Below are the records; copy every line in them that holds the string "Interfacings".

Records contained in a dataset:
[Start of section]

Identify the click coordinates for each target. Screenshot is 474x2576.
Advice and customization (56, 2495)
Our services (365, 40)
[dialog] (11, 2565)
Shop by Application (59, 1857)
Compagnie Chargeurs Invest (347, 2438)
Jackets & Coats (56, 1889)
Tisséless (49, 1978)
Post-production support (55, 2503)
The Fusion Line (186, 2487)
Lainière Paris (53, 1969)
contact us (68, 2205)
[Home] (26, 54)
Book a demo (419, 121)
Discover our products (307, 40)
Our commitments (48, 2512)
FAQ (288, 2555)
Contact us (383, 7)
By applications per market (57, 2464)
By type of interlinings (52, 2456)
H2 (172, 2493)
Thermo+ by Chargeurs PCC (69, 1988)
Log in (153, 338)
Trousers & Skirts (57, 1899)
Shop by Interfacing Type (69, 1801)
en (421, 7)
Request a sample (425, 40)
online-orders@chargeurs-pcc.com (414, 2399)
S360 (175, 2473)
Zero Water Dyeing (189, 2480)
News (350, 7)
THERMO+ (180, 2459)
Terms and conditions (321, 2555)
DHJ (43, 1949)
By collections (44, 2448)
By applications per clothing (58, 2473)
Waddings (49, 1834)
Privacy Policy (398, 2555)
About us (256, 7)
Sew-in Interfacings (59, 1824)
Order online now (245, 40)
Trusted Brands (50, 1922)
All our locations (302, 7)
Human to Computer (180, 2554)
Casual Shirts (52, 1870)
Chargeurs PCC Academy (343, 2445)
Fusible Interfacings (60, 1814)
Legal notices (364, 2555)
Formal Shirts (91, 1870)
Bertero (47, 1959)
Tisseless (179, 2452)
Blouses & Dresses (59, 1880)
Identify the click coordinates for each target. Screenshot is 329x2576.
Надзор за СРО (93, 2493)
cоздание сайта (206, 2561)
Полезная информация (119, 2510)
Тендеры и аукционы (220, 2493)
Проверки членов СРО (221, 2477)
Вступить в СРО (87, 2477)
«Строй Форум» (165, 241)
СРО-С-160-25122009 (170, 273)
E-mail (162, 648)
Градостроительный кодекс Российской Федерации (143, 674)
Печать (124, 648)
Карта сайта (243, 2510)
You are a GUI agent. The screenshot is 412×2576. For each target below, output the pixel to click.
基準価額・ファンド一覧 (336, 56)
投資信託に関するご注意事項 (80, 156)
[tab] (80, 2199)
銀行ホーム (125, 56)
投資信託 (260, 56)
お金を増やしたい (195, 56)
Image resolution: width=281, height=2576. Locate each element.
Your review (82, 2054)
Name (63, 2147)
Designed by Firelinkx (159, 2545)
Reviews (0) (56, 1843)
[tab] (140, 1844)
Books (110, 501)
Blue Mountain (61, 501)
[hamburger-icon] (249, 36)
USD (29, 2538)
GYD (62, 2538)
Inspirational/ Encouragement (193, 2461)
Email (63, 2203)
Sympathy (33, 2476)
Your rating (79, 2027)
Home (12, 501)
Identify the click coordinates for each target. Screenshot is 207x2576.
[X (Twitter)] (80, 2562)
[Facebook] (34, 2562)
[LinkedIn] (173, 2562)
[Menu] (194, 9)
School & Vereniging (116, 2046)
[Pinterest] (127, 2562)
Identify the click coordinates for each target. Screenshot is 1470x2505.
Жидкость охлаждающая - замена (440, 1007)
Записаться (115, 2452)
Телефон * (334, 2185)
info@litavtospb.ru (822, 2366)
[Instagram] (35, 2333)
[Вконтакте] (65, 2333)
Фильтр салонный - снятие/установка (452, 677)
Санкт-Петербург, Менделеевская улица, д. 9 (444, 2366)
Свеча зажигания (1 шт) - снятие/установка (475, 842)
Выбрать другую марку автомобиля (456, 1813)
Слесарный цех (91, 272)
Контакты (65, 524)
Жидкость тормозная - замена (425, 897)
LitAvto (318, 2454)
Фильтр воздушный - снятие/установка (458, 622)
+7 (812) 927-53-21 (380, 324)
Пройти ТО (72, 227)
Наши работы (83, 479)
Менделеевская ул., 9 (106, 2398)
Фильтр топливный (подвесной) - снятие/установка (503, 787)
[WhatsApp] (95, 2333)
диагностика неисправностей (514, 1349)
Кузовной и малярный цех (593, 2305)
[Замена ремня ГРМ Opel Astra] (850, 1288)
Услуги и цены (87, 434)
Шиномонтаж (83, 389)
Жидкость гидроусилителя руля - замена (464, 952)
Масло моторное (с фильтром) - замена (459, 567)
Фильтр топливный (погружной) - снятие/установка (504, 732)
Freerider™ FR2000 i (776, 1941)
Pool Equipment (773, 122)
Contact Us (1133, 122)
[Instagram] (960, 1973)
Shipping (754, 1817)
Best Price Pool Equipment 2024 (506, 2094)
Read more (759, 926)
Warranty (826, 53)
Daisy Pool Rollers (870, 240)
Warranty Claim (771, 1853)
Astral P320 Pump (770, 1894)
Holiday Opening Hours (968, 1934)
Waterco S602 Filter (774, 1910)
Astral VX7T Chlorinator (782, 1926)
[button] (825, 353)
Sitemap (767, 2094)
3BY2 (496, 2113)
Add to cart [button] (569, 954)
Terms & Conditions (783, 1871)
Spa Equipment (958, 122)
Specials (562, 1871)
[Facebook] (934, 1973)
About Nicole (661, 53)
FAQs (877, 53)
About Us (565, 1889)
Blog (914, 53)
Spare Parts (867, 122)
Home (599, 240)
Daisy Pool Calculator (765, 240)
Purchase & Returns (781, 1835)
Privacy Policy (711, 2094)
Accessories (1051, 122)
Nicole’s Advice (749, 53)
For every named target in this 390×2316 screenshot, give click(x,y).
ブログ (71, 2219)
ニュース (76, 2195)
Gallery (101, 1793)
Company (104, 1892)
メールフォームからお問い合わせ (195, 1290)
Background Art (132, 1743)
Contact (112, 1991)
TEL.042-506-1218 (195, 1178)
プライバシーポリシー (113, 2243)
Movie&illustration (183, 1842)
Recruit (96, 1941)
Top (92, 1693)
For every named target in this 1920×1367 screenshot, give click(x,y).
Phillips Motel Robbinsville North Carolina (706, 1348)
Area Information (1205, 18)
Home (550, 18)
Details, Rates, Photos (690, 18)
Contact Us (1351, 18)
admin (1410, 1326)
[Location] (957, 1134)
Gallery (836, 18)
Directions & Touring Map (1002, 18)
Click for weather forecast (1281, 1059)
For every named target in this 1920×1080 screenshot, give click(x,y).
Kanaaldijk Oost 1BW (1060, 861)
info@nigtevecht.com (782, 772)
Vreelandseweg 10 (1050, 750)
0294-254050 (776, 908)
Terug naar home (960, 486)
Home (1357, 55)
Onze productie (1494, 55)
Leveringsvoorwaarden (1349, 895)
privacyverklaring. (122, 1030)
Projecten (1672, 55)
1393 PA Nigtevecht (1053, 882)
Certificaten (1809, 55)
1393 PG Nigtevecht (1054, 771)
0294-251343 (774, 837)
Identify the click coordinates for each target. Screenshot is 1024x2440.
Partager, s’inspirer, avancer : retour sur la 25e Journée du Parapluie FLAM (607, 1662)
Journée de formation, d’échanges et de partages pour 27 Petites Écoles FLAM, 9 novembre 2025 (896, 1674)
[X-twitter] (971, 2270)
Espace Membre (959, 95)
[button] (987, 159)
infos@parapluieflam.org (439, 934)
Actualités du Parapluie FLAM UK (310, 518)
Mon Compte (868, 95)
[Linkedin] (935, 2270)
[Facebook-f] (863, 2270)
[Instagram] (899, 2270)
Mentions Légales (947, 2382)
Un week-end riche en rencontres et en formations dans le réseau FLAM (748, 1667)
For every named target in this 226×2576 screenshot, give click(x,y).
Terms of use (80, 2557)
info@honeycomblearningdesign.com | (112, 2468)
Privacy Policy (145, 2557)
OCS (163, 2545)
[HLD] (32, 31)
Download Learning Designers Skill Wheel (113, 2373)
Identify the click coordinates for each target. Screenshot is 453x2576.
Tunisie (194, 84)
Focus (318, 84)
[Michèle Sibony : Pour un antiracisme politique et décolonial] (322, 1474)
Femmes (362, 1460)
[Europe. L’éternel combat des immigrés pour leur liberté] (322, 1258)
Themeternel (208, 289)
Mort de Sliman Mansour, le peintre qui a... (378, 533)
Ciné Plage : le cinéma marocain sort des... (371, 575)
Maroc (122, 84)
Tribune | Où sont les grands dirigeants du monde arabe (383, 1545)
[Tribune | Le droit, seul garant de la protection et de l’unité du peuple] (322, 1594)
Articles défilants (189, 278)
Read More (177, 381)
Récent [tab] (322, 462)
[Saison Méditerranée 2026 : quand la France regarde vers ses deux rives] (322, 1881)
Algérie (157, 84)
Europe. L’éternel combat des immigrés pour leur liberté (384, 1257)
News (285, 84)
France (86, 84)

[End of section]

**Written solution**
Sew-in Interfacings (59, 1824)
Fusible Interfacings (60, 1814)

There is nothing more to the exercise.